**WHAT YOU WILL DO**
Rewrite every one of the items, replacing "GUI agent" with "desktop agent" wherever it occurs and leaving everything else unchanged.

Click-target data:
[Start]
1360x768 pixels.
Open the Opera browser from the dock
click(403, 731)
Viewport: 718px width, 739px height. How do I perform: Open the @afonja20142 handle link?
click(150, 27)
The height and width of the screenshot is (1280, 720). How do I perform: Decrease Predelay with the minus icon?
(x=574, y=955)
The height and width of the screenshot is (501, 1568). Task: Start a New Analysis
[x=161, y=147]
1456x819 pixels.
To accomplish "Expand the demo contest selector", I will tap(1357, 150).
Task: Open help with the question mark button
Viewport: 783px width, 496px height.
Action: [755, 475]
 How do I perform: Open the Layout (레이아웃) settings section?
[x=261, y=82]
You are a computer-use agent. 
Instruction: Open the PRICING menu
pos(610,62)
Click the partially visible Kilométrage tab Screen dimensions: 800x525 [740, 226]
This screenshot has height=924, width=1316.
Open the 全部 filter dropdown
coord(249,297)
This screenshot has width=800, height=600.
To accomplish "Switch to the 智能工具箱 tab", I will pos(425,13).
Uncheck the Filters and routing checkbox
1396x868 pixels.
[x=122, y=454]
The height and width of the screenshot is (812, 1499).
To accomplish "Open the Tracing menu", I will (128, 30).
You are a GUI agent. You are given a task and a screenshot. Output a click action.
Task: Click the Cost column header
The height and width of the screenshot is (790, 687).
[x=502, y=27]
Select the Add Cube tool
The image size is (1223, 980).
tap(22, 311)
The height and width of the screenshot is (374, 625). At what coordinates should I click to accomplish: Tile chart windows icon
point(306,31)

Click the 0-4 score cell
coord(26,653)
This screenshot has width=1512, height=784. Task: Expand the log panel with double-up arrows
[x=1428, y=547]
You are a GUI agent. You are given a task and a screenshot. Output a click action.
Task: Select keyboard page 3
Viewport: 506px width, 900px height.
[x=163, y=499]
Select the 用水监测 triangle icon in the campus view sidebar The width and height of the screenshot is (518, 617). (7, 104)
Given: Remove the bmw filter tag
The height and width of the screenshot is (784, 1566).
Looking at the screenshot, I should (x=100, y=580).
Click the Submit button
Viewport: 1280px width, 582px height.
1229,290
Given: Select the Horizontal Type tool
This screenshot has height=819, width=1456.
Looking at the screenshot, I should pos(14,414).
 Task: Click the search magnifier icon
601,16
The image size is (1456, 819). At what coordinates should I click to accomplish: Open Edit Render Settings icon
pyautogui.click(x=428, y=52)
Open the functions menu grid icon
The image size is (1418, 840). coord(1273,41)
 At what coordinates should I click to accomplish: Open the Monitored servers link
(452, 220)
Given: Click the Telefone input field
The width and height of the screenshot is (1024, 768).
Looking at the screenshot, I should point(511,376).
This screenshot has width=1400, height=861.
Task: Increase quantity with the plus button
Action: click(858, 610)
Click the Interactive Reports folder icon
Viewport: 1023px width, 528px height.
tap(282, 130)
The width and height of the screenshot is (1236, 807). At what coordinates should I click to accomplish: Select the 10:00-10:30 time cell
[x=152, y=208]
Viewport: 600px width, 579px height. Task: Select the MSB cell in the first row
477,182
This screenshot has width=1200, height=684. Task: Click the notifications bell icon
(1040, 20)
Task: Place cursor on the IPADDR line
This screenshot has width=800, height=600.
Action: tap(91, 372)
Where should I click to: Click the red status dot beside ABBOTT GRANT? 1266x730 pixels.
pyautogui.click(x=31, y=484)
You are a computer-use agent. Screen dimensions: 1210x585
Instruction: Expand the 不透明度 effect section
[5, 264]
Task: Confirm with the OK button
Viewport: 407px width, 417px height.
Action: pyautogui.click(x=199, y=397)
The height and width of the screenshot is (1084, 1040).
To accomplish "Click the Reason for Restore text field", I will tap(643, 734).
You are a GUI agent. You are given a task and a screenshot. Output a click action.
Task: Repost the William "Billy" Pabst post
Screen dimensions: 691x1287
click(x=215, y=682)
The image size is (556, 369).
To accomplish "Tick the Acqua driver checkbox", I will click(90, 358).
[End]
**SOLUTION TO THE EXERCISE**
1360x768 pixels.
Open the Opera browser from the dock
click(403, 731)
Viewport: 718px width, 739px height. How do I perform: Open the @afonja20142 handle link?
click(150, 27)
The height and width of the screenshot is (1280, 720). How do I perform: Decrease Predelay with the minus icon?
(x=574, y=955)
The height and width of the screenshot is (501, 1568). Task: Start a New Analysis
[x=161, y=147]
1456x819 pixels.
To accomplish "Expand the demo contest selector", I will tap(1357, 150).
Task: Open help with the question mark button
Viewport: 783px width, 496px height.
Action: [755, 475]
 How do I perform: Open the Layout (레이아웃) settings section?
[x=261, y=82]
You are a computer-use agent. 
Instruction: Open the PRICING menu
pos(610,62)
Click the partially visible Kilométrage tab Screen dimensions: 800x525 [740, 226]
This screenshot has height=924, width=1316.
Open the 全部 filter dropdown
coord(249,297)
This screenshot has width=800, height=600.
To accomplish "Switch to the 智能工具箱 tab", I will pos(425,13).
Uncheck the Filters and routing checkbox
1396x868 pixels.
[x=122, y=454]
The height and width of the screenshot is (812, 1499).
To accomplish "Open the Tracing menu", I will (128, 30).
You are a desktop agent. You are given a task and a screenshot. Output a click action.
Task: Click the Cost column header
The height and width of the screenshot is (790, 687).
[x=502, y=27]
Select the Add Cube tool
The image size is (1223, 980).
tap(22, 311)
The height and width of the screenshot is (374, 625). At what coordinates should I click to accomplish: Tile chart windows icon
point(306,31)

Click the 0-4 score cell
coord(26,653)
This screenshot has width=1512, height=784. Task: Expand the log panel with double-up arrows
[x=1428, y=547]
You are a desktop agent. You are given a task and a screenshot. Output a click action.
Task: Select keyboard page 3
Viewport: 506px width, 900px height.
[x=163, y=499]
Select the 用水监测 triangle icon in the campus view sidebar The width and height of the screenshot is (518, 617). (7, 104)
Given: Remove the bmw filter tag
The height and width of the screenshot is (784, 1566).
Looking at the screenshot, I should (x=100, y=580).
Click the Submit button
Viewport: 1280px width, 582px height.
1229,290
Given: Select the Horizontal Type tool
This screenshot has height=819, width=1456.
Looking at the screenshot, I should pos(14,414).
 Task: Click the search magnifier icon
601,16
The image size is (1456, 819). At what coordinates should I click to accomplish: Open Edit Render Settings icon
pyautogui.click(x=428, y=52)
Open the functions menu grid icon
The image size is (1418, 840). coord(1273,41)
 At what coordinates should I click to accomplish: Open the Monitored servers link
(452, 220)
Given: Click the Telefone input field
The width and height of the screenshot is (1024, 768).
Looking at the screenshot, I should point(511,376).
This screenshot has width=1400, height=861.
Task: Increase quantity with the plus button
Action: click(858, 610)
Click the Interactive Reports folder icon
Viewport: 1023px width, 528px height.
tap(282, 130)
The width and height of the screenshot is (1236, 807). At what coordinates should I click to accomplish: Select the 10:00-10:30 time cell
[x=152, y=208]
Viewport: 600px width, 579px height. Task: Select the MSB cell in the first row
477,182
This screenshot has width=1200, height=684. Task: Click the notifications bell icon
(1040, 20)
Task: Place cursor on the IPADDR line
This screenshot has width=800, height=600.
Action: tap(91, 372)
Where should I click to: Click the red status dot beside ABBOTT GRANT? 1266x730 pixels.
pyautogui.click(x=31, y=484)
You are a computer-use agent. Screen dimensions: 1210x585
Instruction: Expand the 不透明度 effect section
[5, 264]
Task: Confirm with the OK button
Viewport: 407px width, 417px height.
Action: pyautogui.click(x=199, y=397)
The height and width of the screenshot is (1084, 1040).
To accomplish "Click the Reason for Restore text field", I will tap(643, 734).
You are a desktop agent. You are given a task and a screenshot. Output a click action.
Task: Repost the William "Billy" Pabst post
Screen dimensions: 691x1287
click(x=215, y=682)
The image size is (556, 369).
To accomplish "Tick the Acqua driver checkbox", I will click(90, 358).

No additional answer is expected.